Friday, March 25, 2011

An Oulipo question

Since this has inadvertently become “Ask the Readers Questions Week,” I’ve got one more to wrap up with—but it’s on a completely different topic.

Back when I was a bookseller, my store held an event to celebrate the release of The Oulipo Compendium, a compilation of and reference work to the members of the Oulipo and their many creations. The volume’s editor, Harry Mathews, came to the store and gave a talk about the book and the Oulipo in general, and he was wonderful—funny, polished, abstracted, an intellectual showman (and good company at dinner, to boot). It was by far the best bookstore event I’ve ever been involved in: we had great attendance and even sold a lot of books.

I’ve had the Oulipo on my mind lately, because Scott Esposito is leading a group read of Georges Perec’s Life A Users Manual (which you’re welcome to join). If you’re a fan of the Oulipo, the Compendium is indispensable, chock full of sublime and ridiculous ideas for new ways to approach literary creation. And it’s one of those ideas that leads to my question for you today: the N+7 constraint.

N+7 is simple. You replace every non-proper noun in a piece of text with the noun found seven nouns after it in the dictionary. So the first line of Mathews’s pleasantly odd book My Life in CIA,
That she was the natural child of an Orsini could not be proved or disproved; but those dark flashing eyes, that dusky complexion betrayed the Italian blood in her veins.
--when run through Webster’s New Collegiate Dictionary (1977), becomes:
That shearwater was the natural childishness of an Orsini could not be proved or disproved; but those dark flashing eye-catchers, that dusky complicacy betrayed the Italian bloodfin in her veldt.
As the Compendium points out, this exercise is more entertaining the weaker the dictionary you use: smaller dictionaries allow you to travel much farther from your root word—no “eyes” to “eye-catchers” if you deploy a pocket phrasebook—but you get the idea. (And of course, there are those people who don’t think this sounds like fun at all. I disagree, but I understand. Those people should probably stop reading now; we’ll return to normal business on Monday.)

Anyway, way back when the Compendium was published, I spent quite a bit of time thinking about N+7, and then one day it occurred to me that it had another, unremarked quality that seems perfectly designed to appeal to Oulipians: It's an Ouroboros! If you perform this operation enough times on the same sentence with the same dictionary—each time moving seven nouns down from the most recent result—you’ll eventually get back to your starting point!

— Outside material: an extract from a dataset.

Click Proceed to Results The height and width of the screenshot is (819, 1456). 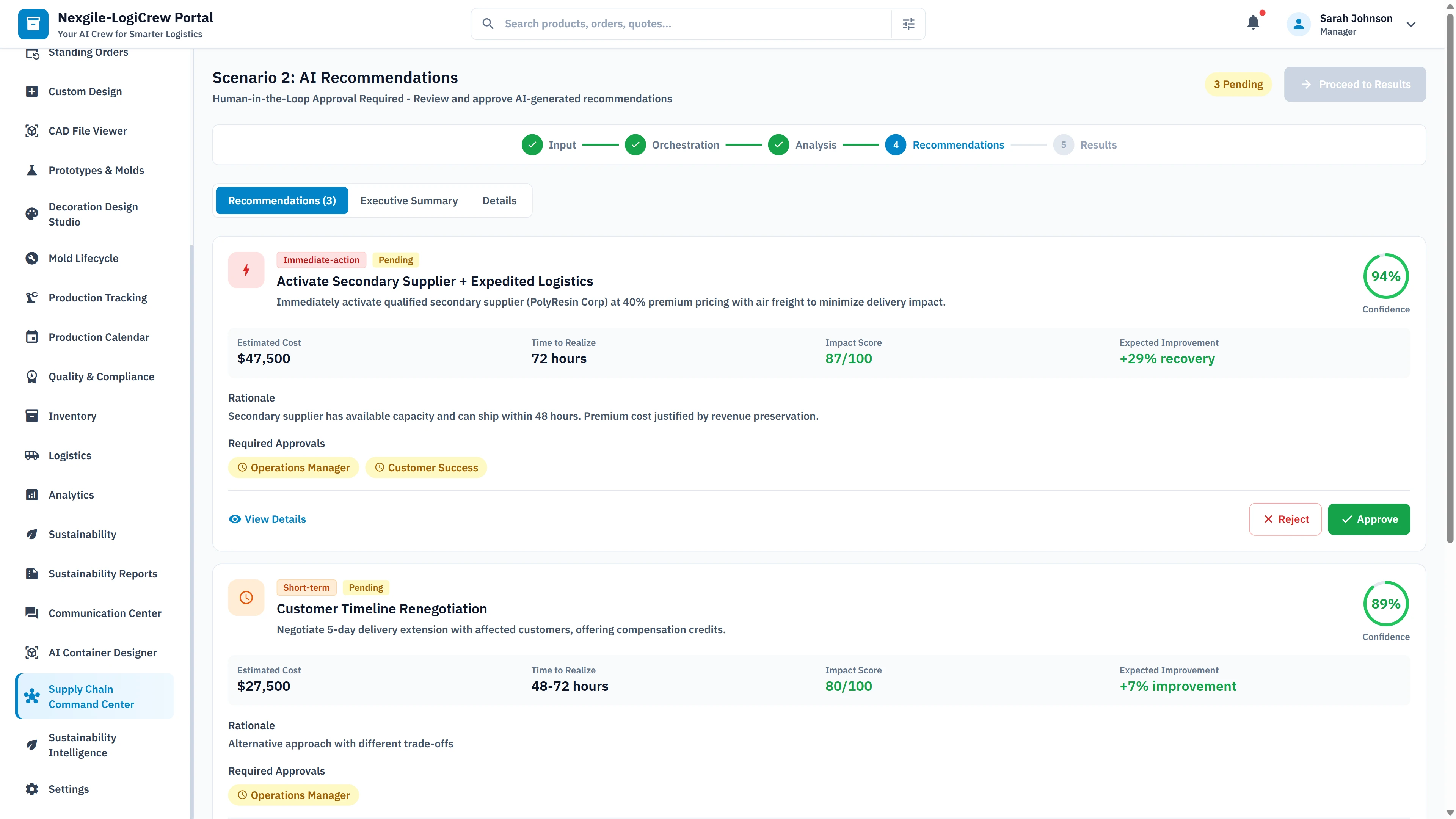tap(1356, 84)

Think about it: if your dictionary has a number of nouns that’s evenly divisible by seven, you’ll get back to your starting points after one trip through. If it’s not divisible by seven, when you get to the end of the dictionary you just carry over your remainder: the dictionary ends four nouns short of the seven you need, so you start your new trip through on the third noun. If my math is correct, you get back home, no matter the dictionary . . . on your seventh time through.

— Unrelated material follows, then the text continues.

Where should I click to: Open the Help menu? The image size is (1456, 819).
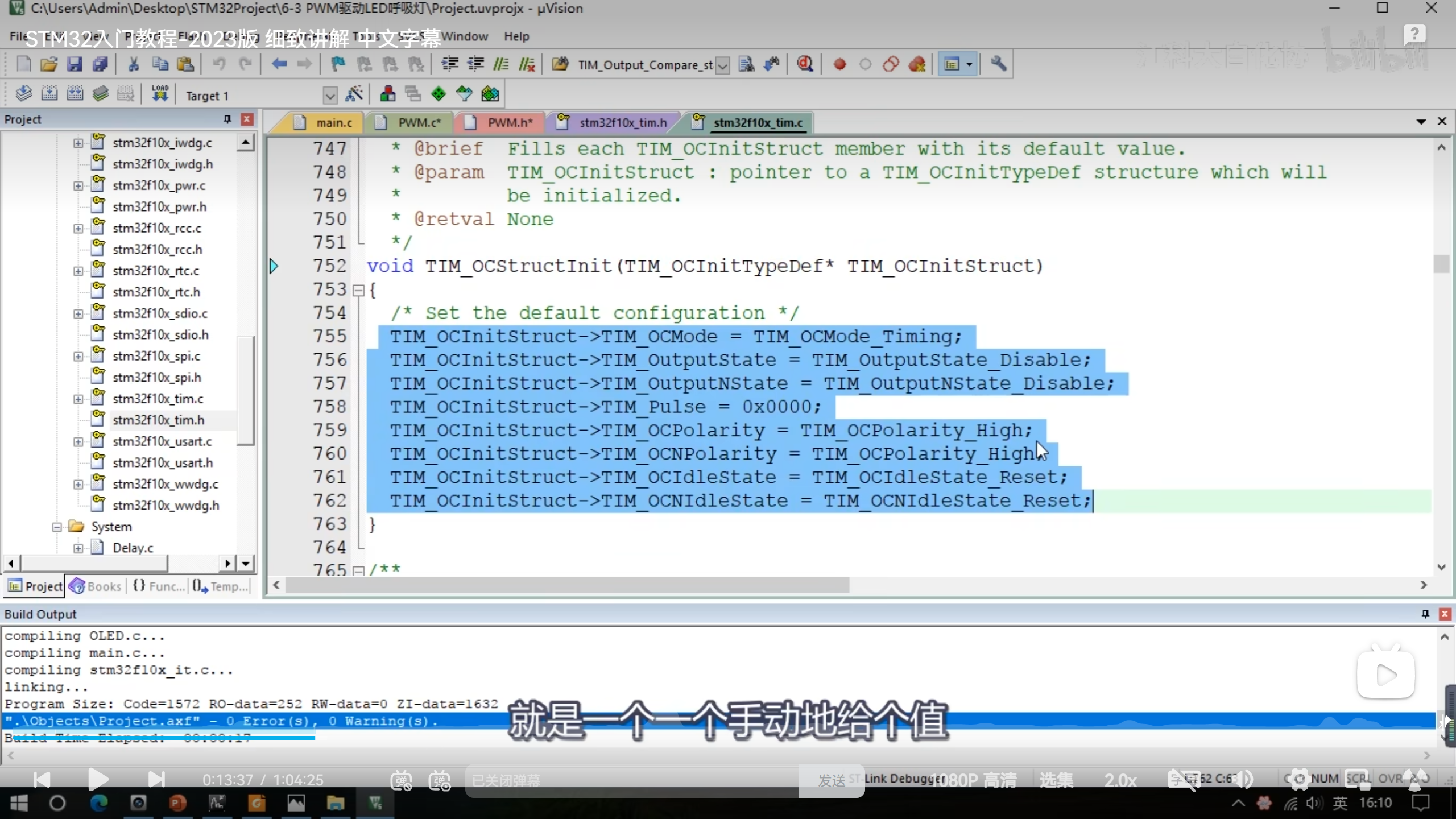[516, 36]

But when I mentioned that to Harry Mathews all those years ago, he replied that he thought I was wrong. So I turn to you, readers: who’s right, me or Mathews?


  1. You're definitely right. Perhaps Matthews was doing an N+x on adjectives, whereby 'wrong' becomes 'right'?

  2. My gut reaction is that N+7 would be much more productive if you did not apply the rule to pronouns. "She" will occur many times in the text, and to have each of those become "shearwater" seems like it would get old quick. I think off hand that you are right about coming back to your starting point but I'm not sure how I would go about proving this -- it seems self-evident.

  3. Anonymous6:41 PM

    You're absolutely right.
    An easy way to prove it to someone would be to make up a dictionary that only has 5 words and play N+2, N+3 and N+4.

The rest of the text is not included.